All'azione che i sentimenti continuano ad esercitare su di lui, Campana, per un momento, cede: «Mi sono messo in viaggio questa mattina con un tempo magnifico e per tutta la mattina ho pensato a te come per raccoglierti intorno gli ultimi splendori della bella stagione nei prati umidi, un verde intenso di velluto... Addio amore, ritroverò forza tra le braccia della mia Sibilla».

E' un'illusione: con l'autunno l'amore divampato durante l'estate ha consumato la sua parte più bella. Per un anno, finché Campana ha ancora uno stato civile, sarà una vicenda di fughe, ripulse, profferte, richiami, invocazioni, un orrendo e inutile logorio. La passione ormai priva di speranza induce il povero malato ad ogni estremo fino alle righe strazianti indirizzate alla contessa Castiglioni nei primi del '17: «La supplico di dire alla signora Aleramo che le faccio per il nuovo anno dedizione spontanea assoluta di me».

Campana riprende a vagabondare. Per settimane non dà segno di vita, poi scrive poche righe di supplica o di minaccia. «Non voglio attaccarmi a te con quella disperazióne che tanto ti offendeva, mi contento di dirti che ti amo più della vita e ti prego a non chiedermi più di quello che pos-so darti. Tu sei libera, io non ti domanderò mai più nulla». Ancora: «Di te non ricordo che l'immenso amore che ti ho voluto e che ti voglio e che mi hai voluto e ti chiedo sinceramente perdono di tutto quello che per mia miseria o per destino è successo tra noi...»

Durante l'estate e l'autunno, i messaggi disperati continuano a seguirsi fino a un drammatico appello del novembre: « Arrestato a Novara vieni a vedermi»; e alle righe del gennaio del '18, le ultime: «Cara, se credi che abbia sofferto abbastanza. sono pronto a darti quello che mi resta della mia vita.

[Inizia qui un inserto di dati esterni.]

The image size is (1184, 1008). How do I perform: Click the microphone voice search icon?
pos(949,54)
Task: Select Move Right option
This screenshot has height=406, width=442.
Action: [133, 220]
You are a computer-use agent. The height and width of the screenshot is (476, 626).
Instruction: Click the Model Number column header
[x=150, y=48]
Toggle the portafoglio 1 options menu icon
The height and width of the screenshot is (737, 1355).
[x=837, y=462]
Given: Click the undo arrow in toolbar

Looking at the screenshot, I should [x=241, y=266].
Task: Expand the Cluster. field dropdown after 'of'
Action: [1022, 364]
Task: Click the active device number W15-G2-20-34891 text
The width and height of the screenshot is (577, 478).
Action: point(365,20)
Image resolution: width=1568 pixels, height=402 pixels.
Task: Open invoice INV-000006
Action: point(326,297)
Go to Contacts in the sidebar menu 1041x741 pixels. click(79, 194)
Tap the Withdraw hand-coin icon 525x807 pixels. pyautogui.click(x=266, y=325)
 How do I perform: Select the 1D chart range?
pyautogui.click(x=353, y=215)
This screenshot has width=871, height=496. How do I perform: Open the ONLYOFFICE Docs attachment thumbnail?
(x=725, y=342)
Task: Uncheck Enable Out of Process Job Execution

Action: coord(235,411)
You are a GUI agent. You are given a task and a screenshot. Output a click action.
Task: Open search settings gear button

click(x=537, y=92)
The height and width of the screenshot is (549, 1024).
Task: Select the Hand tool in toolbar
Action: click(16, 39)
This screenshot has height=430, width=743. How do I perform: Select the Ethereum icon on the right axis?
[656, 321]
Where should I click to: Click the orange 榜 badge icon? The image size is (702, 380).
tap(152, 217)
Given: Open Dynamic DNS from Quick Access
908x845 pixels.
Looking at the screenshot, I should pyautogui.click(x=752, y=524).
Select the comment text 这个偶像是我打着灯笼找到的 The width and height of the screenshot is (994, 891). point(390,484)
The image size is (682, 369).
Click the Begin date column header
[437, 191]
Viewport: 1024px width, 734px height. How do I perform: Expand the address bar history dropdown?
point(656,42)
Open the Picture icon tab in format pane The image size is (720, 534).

Vieni a vedermi ti prego tuo Dino». Il biglietto era stato spedito dal manicomio di San Salvi, a Firenze. A San Salvi, come incurabile, Campana rimase fino all'anno della morte, avvenuta nel '32. Le lettere del poeta si alternano a quelle della Aleramo: il mezzo secolo che, ormai, intercorre dalla vicenda, ha fatto tacere possibili scrupoli che la discrezione potesse ispirare.

Con questo, ci guarderemo dal considerare il carteggio dal solo punto di vista letterario: meno che mai, di porlo come si è fatto da alcuni, tra i più bei carteggi d'amore della letteratura. Questi documenti non sono « belli in nessun modo: se mai, anzi. uno dovesse giudicarli sul piano letterario, sono squallidi e banali; i grandi amori dei poeti hanno lasciato ben altre espressioni di sè. Dobbiamo prenderli per quello che sono, spiragli aperti sull'ultimo atto della vicenda umana di un vero poeta.